Lightly flour a clean, dry working surface and roll out the pastry to a square large enough that you can use a thirteen inch diameter dinner plate as a template to cut from it a circle. Use the blunt edge of a dinner knife or even the handle of a tablespoon to cut the pastry, so as not to scratch your surface.

Beef Filling added to Half Pastry Circle
Credit: Gordon Hamilton

Spicy beef filling is arranged on half the pastry circle

The beef filling should be arranged on one half of the circle, leaving a border of just over an inch at the edge. Take your time to shape the filling, making it a little bit thicker towards the middle than nearer the edges. Use a pastry brush to glaze the border with a little bit of the beaten egg.

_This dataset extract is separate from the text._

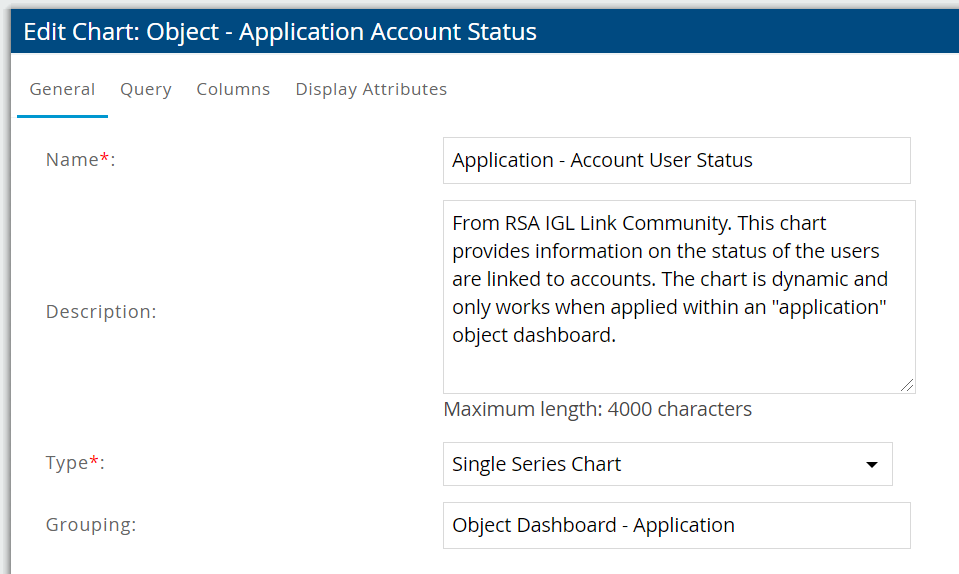Open the Columns tab

pos(233,89)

Pastry is Folded and Crimped
Credit: Gordon Hamilton

Empty half of pastry is folded over filling and edges are crimped

Fold the empty half of the pastry over the filling, ensuring it covers the meat smoothly but be careful not to pull it too tight or it may tear. Use your fingers to carefully crimp and seal the border.

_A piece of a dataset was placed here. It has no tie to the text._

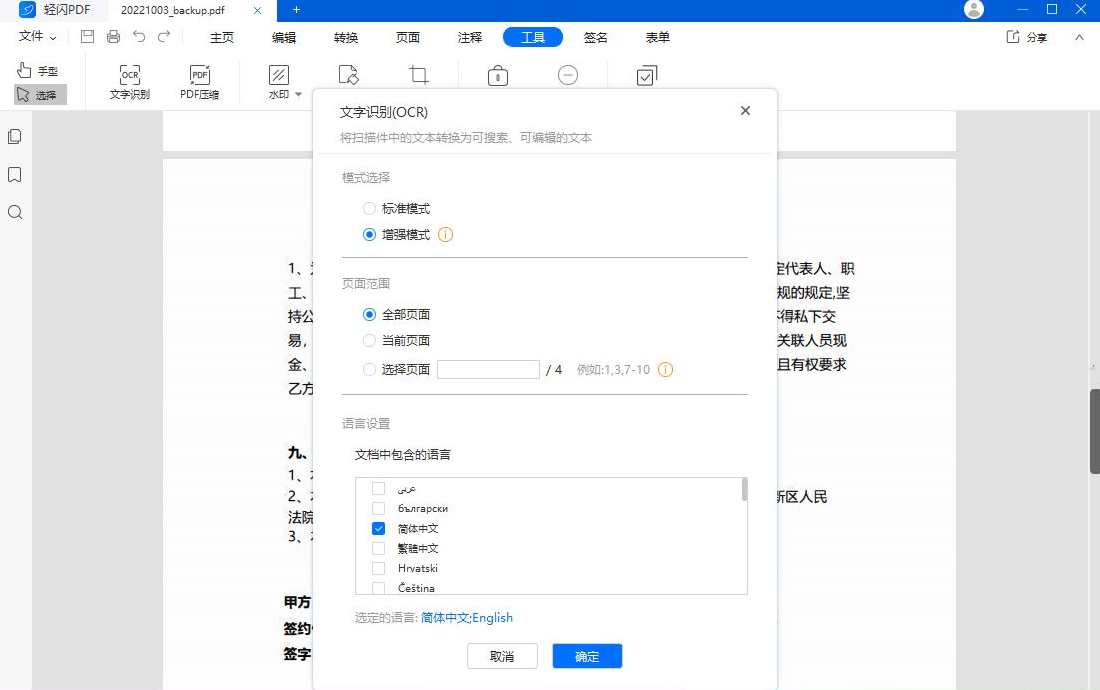Click the page range input field
1100x690 pixels.
pos(488,369)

Glazed pasty is ready for the oven
Credit: Gordon Hamilton

Glazed pasty is ready for the oven

Leave the pasty where it is for the pastry to rest while you bring your oven up to a heat of 400F/200C/Gas mark 6. When the oven is ready, lightly oil a baking sheet and lift the pasty on to it with a large spatula. Glaze all over with more beaten egg, paying particular attention to the crimped folds. Cut a steam vent in the middle of the pasty and put the baking sheet in the oven for thirty to thirty-five minutes until the pastry is crisp and golden.

Cooked and Rested Pasty
Credit: Gordon Hamilton

Cooked and rested pasty is ready to be halved and served

When the pasty comes out of the oven it needs to be rested and this is best done on a wire rack. Give it ten minutes while you give the wedges their final deep fry and prepare the bean salad. You can then lift it to a chopping board for halving.

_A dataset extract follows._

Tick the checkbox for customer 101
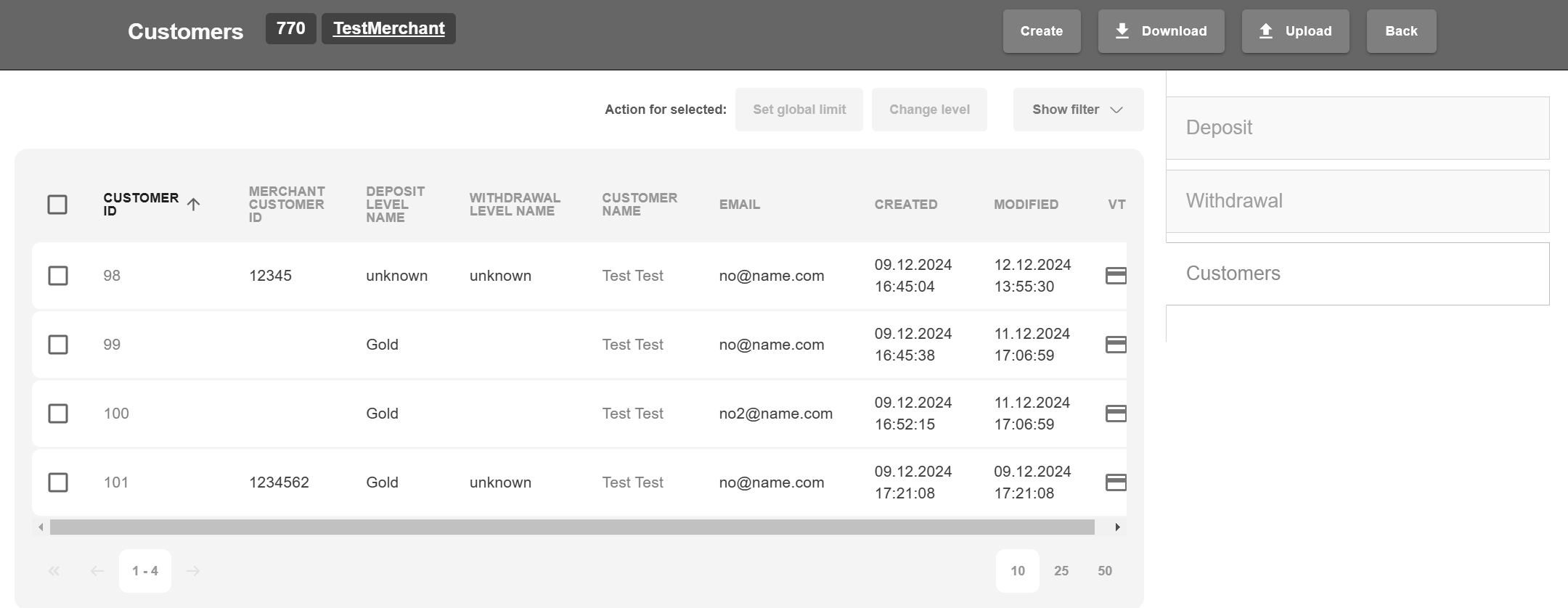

Potato Wedges are Drained on Kitchen Paper
Credit: Gordon Hamilton

Potato wedges are drained on kitchen paper

Deep fry the potato wedges for a second time at a fairly high heat for three or four minutes until beautifully crisp and golden. Lift them to a plate covered with kitchen paper to drain.

Mixed Bean Salad
Credit: Gordon Hamilton

Canned mixed bean salad

The bean salad in this case was canned and included black eyed peas, green beans, cannellini beans, borlotti beans and haricot beans, as well as corn kernels and little bits of pepper. Pour the contents of the can in to a small saucepan just before you remove the wedges from your deep fryer and bring to a simmer for a minute or two, just to heat through. Drain through a colander at your sink.

Spicy beef pasty half, wedges and bean salad are plated
Credit: Gordon Hamilton

Spicy beef pasty half, wedges and bean salad are plated

Place one half of the pasty on each of two serving plates. Arrange the wedges and half the beans on each plate in an attractive fashion before garnishing with the last of the cilantro.